Toda essa história de ter Gnomos em casa fez com que eu ganhasse um livro sobre Gnomos de presente dos meus pais, e aí, para completar a volta toda, a Boneca de Pano falou desse livro no post dela sobre memórias de infância que ela andou visitando ultimamente.

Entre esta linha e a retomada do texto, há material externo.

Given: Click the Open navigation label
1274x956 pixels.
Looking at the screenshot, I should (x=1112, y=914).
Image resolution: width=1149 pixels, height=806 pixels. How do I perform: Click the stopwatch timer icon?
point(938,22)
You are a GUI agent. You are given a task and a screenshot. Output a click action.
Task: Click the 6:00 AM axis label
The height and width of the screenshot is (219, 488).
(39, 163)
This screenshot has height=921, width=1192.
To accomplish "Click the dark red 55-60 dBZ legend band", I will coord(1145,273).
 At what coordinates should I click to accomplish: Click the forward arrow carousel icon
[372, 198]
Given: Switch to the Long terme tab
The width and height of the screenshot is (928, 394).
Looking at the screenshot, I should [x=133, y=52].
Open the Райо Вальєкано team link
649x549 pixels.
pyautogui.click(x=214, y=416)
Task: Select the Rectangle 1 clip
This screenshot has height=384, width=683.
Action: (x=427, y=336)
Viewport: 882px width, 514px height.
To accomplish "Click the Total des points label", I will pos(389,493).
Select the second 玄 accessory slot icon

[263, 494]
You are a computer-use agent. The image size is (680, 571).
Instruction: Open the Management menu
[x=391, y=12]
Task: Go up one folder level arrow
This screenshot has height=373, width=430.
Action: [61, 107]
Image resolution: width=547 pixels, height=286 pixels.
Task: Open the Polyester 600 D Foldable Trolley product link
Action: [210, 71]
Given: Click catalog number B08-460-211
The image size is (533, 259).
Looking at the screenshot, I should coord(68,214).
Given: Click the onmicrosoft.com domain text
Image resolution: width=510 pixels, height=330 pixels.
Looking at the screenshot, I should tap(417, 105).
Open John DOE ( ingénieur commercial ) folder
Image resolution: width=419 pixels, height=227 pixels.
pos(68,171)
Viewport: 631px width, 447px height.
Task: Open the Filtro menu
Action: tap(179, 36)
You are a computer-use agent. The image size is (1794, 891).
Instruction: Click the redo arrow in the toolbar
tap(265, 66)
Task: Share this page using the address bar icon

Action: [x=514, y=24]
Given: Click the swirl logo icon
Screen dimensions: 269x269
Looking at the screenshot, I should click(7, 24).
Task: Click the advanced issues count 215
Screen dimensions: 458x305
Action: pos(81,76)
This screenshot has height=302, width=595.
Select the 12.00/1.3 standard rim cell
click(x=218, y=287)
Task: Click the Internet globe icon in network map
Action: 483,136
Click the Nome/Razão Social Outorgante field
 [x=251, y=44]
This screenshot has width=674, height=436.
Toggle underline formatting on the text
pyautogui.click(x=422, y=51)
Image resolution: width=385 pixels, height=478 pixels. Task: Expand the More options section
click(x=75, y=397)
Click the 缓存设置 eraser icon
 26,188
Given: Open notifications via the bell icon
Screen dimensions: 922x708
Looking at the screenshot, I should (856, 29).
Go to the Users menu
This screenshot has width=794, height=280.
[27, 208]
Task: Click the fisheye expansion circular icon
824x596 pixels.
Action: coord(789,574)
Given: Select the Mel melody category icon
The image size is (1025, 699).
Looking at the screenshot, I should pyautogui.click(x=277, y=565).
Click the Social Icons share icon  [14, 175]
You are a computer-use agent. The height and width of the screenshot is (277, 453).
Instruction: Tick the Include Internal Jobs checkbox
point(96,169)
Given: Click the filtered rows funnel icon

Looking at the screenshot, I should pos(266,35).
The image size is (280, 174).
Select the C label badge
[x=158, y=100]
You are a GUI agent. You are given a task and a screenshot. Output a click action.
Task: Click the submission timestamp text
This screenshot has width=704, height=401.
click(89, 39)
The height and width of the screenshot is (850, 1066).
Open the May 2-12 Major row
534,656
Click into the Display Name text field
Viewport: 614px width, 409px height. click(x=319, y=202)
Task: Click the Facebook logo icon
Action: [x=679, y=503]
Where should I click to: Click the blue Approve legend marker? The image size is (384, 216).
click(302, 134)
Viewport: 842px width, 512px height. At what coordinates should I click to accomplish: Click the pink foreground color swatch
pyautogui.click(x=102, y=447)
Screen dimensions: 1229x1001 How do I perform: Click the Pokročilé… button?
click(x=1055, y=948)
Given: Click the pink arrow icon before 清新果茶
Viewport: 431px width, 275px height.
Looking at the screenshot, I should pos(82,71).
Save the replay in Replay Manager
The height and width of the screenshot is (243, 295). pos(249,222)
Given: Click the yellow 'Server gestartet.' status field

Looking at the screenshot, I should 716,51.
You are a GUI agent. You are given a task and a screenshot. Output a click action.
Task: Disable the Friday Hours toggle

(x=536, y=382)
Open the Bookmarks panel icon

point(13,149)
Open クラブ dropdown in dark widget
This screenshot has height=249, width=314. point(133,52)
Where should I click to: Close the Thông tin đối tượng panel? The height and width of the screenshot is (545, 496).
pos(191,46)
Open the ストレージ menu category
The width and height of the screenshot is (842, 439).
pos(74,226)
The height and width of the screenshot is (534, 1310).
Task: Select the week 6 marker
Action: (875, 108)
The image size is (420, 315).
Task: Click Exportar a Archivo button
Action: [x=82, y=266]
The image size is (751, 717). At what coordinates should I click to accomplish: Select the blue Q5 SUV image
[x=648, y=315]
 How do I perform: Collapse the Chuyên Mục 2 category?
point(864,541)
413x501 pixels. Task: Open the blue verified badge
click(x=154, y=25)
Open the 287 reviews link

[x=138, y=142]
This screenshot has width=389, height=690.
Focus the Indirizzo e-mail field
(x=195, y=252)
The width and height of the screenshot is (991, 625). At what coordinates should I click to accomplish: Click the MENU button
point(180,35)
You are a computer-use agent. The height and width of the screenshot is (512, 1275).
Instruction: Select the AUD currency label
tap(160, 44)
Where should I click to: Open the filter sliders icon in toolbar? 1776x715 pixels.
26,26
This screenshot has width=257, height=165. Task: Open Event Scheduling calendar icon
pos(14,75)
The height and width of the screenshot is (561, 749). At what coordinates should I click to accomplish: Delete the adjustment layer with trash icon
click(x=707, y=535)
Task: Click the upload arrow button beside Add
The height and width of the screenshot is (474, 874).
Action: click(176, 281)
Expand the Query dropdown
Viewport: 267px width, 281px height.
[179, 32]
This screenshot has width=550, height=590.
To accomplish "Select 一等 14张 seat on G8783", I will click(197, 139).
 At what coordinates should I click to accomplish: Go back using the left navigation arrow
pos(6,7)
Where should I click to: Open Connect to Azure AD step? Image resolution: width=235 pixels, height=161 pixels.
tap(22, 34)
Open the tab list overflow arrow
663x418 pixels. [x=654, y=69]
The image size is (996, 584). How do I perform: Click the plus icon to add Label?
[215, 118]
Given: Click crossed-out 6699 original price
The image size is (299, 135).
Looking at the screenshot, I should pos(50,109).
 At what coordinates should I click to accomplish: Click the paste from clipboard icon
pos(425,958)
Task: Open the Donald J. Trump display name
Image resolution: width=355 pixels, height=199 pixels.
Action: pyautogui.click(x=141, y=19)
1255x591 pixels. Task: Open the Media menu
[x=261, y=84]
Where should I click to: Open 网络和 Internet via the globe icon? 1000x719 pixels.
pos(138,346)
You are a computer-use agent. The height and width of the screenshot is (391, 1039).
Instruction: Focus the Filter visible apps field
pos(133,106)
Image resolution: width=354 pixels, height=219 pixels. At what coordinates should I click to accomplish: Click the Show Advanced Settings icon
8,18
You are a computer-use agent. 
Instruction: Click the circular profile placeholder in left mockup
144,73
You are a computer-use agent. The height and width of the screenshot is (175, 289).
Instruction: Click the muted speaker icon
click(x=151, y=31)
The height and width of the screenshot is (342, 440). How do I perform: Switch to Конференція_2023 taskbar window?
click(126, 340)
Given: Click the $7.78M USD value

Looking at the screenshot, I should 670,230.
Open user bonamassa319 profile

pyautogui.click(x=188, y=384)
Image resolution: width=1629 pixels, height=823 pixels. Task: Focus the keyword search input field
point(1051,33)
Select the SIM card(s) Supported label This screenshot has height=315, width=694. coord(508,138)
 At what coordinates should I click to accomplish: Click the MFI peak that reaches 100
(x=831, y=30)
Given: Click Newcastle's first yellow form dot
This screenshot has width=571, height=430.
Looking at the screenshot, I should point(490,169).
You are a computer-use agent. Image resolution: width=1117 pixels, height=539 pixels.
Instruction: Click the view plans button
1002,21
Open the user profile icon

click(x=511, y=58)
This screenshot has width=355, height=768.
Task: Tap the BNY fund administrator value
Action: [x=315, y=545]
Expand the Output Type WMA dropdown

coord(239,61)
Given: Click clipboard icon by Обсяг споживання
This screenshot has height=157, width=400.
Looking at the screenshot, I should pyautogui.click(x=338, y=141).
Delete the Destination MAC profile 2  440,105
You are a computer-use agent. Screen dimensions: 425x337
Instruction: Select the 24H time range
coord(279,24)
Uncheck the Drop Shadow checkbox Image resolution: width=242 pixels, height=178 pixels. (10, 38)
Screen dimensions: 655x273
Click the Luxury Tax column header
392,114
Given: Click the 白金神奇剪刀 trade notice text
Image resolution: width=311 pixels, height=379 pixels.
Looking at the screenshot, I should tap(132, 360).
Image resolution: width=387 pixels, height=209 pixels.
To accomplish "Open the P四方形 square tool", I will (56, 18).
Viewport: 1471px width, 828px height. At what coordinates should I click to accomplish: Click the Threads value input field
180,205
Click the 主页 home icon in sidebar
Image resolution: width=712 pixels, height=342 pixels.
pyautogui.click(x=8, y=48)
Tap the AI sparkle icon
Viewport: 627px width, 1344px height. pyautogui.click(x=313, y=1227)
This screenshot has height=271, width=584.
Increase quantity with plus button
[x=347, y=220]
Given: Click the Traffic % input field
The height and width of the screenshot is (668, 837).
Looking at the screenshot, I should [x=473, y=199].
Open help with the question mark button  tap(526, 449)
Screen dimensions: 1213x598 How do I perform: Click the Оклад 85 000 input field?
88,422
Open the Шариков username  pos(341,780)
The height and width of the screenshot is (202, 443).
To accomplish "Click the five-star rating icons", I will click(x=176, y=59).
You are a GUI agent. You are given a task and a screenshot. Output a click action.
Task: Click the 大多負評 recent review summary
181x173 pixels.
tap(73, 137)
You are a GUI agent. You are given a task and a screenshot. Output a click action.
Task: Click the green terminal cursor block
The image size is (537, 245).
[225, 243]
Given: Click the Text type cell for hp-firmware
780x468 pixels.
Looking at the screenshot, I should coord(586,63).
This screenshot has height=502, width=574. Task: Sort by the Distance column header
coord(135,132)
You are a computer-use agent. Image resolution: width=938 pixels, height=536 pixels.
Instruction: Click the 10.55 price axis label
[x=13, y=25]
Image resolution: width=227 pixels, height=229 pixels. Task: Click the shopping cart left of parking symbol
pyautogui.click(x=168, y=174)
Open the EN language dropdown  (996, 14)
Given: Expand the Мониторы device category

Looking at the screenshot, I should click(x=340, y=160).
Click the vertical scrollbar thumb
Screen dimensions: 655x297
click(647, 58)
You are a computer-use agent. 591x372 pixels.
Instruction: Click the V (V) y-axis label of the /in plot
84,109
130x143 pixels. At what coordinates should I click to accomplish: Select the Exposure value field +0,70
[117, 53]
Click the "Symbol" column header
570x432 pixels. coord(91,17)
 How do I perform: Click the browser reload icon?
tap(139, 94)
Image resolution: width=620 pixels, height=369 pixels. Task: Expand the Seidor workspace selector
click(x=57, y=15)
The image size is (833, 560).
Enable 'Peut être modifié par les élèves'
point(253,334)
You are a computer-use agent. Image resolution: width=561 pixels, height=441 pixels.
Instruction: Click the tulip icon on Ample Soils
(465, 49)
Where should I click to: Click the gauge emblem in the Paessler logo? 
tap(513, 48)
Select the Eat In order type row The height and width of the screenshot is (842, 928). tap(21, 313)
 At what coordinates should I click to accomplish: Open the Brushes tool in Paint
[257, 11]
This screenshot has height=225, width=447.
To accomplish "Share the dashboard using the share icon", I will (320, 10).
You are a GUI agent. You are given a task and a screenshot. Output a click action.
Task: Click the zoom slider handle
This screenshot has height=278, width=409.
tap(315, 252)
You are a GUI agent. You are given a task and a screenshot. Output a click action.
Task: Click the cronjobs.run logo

Eu adorei esse livro, e hoje eu peguei ele na estante para ler, e é coisa linda demais. Umas aquarelas lindas de Gnomos, ilustrações enormes, milhares de lendas, explicações sobre as casas dos Gnomos, as famílias, as roupas, tudo...

4 comentários:

Fernanda Bello disse...

Eu ainda acredito em gnomos. Em fadas também. rs. É verdade.
Beijo!

Emilia disse...

esse livro é demais de lindo.
adorei nosso encontrinho ontem!
bjs
mi

Anônimo disse...

olá, meu nome é Alessandra e meu namorado, hoje com 49 anos, disse que há 15 anos, ele e seu filhinho, viram um Gnomo em Monte Verde. Um pequeno homem de 30 cm no máximo...Minha mãe já havia visto também na década de 40. Bem, neste final de semana, levei meu filho de 10 anos a Monte Verde e ele "brincou" o tempo todo com eles, saindo convicto de sua existência, sem tê-los visto. Ele adorou ler seu post..obrigada por lembrar, pois as pessoas de Monte Verde esqueceram q lá é a cidade dos gnomos, ninguém mais comenta....
bjus,

Lala.L.P. disse...

qual o nome desse livro sobre gnomos ?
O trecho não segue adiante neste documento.